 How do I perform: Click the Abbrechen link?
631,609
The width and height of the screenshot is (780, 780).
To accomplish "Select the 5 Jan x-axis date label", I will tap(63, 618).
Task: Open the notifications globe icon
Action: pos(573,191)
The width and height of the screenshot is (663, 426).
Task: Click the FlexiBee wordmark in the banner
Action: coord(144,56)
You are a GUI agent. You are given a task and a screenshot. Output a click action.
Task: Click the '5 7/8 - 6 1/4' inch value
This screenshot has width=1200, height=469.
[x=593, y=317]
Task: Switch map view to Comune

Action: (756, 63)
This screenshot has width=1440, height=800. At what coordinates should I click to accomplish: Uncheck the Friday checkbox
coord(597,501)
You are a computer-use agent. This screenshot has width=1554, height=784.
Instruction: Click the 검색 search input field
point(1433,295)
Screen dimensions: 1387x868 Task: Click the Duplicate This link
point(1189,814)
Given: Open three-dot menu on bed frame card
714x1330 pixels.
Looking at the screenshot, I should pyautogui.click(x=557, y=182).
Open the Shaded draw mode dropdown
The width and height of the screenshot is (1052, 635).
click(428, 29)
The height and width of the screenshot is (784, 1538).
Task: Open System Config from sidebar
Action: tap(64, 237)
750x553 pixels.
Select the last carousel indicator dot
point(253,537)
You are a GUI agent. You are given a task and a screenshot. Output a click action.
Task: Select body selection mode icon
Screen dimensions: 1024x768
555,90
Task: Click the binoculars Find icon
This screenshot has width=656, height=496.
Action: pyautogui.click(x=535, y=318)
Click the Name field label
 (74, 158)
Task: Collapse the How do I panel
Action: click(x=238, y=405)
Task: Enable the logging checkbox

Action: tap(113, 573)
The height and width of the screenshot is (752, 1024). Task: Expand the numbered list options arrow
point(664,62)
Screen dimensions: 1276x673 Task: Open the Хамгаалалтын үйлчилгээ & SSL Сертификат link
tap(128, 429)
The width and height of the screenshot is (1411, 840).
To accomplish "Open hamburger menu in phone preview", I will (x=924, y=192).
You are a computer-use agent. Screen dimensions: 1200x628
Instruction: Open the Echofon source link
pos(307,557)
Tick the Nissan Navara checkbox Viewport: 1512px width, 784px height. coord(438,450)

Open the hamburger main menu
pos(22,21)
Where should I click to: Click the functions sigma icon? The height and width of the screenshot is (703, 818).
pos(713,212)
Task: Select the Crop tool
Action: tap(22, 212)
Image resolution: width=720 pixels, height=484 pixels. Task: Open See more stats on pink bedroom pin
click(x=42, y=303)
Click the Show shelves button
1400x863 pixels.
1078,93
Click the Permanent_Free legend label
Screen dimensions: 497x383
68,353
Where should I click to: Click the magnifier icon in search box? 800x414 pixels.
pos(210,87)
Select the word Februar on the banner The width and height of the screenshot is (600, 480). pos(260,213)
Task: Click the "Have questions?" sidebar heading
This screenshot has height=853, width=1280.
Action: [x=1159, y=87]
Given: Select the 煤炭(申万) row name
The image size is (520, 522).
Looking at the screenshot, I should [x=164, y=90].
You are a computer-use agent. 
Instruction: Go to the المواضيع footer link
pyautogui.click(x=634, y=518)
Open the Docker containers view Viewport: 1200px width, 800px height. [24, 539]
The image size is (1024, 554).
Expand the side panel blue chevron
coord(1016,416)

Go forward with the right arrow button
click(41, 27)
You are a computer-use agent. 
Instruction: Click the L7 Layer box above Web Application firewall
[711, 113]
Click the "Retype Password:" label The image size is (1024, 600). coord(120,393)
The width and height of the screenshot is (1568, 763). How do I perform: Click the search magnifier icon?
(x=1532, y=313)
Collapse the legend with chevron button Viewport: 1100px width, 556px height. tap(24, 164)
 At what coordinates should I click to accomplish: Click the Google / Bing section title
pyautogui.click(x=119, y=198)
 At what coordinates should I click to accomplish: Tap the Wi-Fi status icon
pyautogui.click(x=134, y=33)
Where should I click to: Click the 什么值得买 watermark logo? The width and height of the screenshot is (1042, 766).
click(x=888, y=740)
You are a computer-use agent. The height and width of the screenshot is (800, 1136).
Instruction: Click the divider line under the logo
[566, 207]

|---|

EXERCISE:
Print out the whole of the material above exactly as it stands.

ANSWER FOR THE TASK:
 How do I perform: Click the Abbrechen link?
631,609
The width and height of the screenshot is (780, 780).
To accomplish "Select the 5 Jan x-axis date label", I will tap(63, 618).
Task: Open the notifications globe icon
Action: pos(573,191)
The width and height of the screenshot is (663, 426).
Task: Click the FlexiBee wordmark in the banner
Action: coord(144,56)
You are a GUI agent. You are given a task and a screenshot. Output a click action.
Task: Click the '5 7/8 - 6 1/4' inch value
This screenshot has width=1200, height=469.
[x=593, y=317]
Task: Switch map view to Comune

Action: (756, 63)
This screenshot has width=1440, height=800. At what coordinates should I click to accomplish: Uncheck the Friday checkbox
coord(597,501)
You are a computer-use agent. This screenshot has width=1554, height=784.
Instruction: Click the 검색 search input field
point(1433,295)
Screen dimensions: 1387x868 Task: Click the Duplicate This link
point(1189,814)
Given: Open three-dot menu on bed frame card
714x1330 pixels.
Looking at the screenshot, I should pyautogui.click(x=557, y=182).
Open the Shaded draw mode dropdown
The width and height of the screenshot is (1052, 635).
click(428, 29)
The height and width of the screenshot is (784, 1538).
Task: Open System Config from sidebar
Action: tap(64, 237)
750x553 pixels.
Select the last carousel indicator dot
point(253,537)
You are a GUI agent. You are given a task and a screenshot. Output a click action.
Task: Select body selection mode icon
Screen dimensions: 1024x768
555,90
Task: Click the binoculars Find icon
This screenshot has width=656, height=496.
Action: pyautogui.click(x=535, y=318)
Click the Name field label
 (74, 158)
Task: Collapse the How do I panel
Action: click(x=238, y=405)
Task: Enable the logging checkbox

Action: tap(113, 573)
The height and width of the screenshot is (752, 1024). Task: Expand the numbered list options arrow
point(664,62)
Screen dimensions: 1276x673 Task: Open the Хамгаалалтын үйлчилгээ & SSL Сертификат link
tap(128, 429)
The width and height of the screenshot is (1411, 840).
To accomplish "Open hamburger menu in phone preview", I will (x=924, y=192).
You are a computer-use agent. Screen dimensions: 1200x628
Instruction: Open the Echofon source link
pos(307,557)
Tick the Nissan Navara checkbox Viewport: 1512px width, 784px height. coord(438,450)

Open the hamburger main menu
pos(22,21)
Where should I click to: Click the functions sigma icon? The height and width of the screenshot is (703, 818).
pos(713,212)
Task: Select the Crop tool
Action: tap(22, 212)
Image resolution: width=720 pixels, height=484 pixels. Task: Open See more stats on pink bedroom pin
click(x=42, y=303)
Click the Show shelves button
1400x863 pixels.
1078,93
Click the Permanent_Free legend label
Screen dimensions: 497x383
68,353
Where should I click to: Click the magnifier icon in search box? 800x414 pixels.
pos(210,87)
Select the word Februar on the banner The width and height of the screenshot is (600, 480). pos(260,213)
Task: Click the "Have questions?" sidebar heading
This screenshot has height=853, width=1280.
Action: [x=1159, y=87]
Given: Select the 煤炭(申万) row name
The image size is (520, 522).
Looking at the screenshot, I should [x=164, y=90].
You are a computer-use agent. 
Instruction: Go to the المواضيع footer link
pyautogui.click(x=634, y=518)
Open the Docker containers view Viewport: 1200px width, 800px height. [24, 539]
The image size is (1024, 554).
Expand the side panel blue chevron
coord(1016,416)

Go forward with the right arrow button
click(41, 27)
You are a computer-use agent. 
Instruction: Click the L7 Layer box above Web Application firewall
[711, 113]
Click the "Retype Password:" label The image size is (1024, 600). coord(120,393)
The width and height of the screenshot is (1568, 763). How do I perform: Click the search magnifier icon?
(x=1532, y=313)
Collapse the legend with chevron button Viewport: 1100px width, 556px height. tap(24, 164)
 At what coordinates should I click to accomplish: Click the Google / Bing section title
pyautogui.click(x=119, y=198)
 At what coordinates should I click to accomplish: Tap the Wi-Fi status icon
pyautogui.click(x=134, y=33)
Where should I click to: Click the 什么值得买 watermark logo? The width and height of the screenshot is (1042, 766).
click(x=888, y=740)
You are a computer-use agent. The height and width of the screenshot is (800, 1136).
Instruction: Click the divider line under the logo
[566, 207]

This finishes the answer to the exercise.